**The task**
Copy the material between the lines holding "This screenshot has" and "(x=919, y=67)", inclusive, substituting "capture" for "screenshot" and leaving everything else unchanged. Omit the pictures from your answer.

**Data provided**
--------------------------------------------------

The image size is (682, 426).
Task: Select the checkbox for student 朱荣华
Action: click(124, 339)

--------------------------------------------------

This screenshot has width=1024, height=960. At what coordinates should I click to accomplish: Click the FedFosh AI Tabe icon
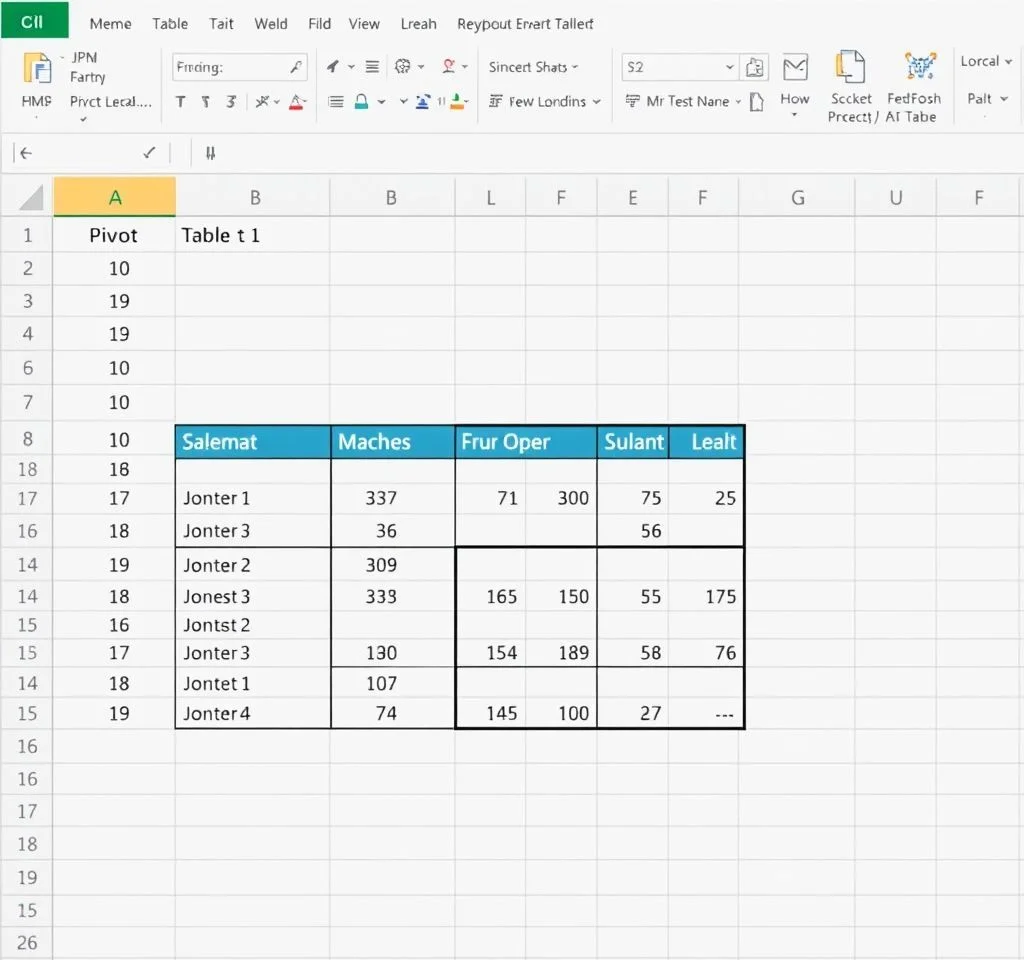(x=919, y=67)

--------------------------------------------------

**Answer to the problem**
This capture has width=1024, height=960. At what coordinates should I click to accomplish: Click the FedFosh AI Tabe icon
(x=919, y=67)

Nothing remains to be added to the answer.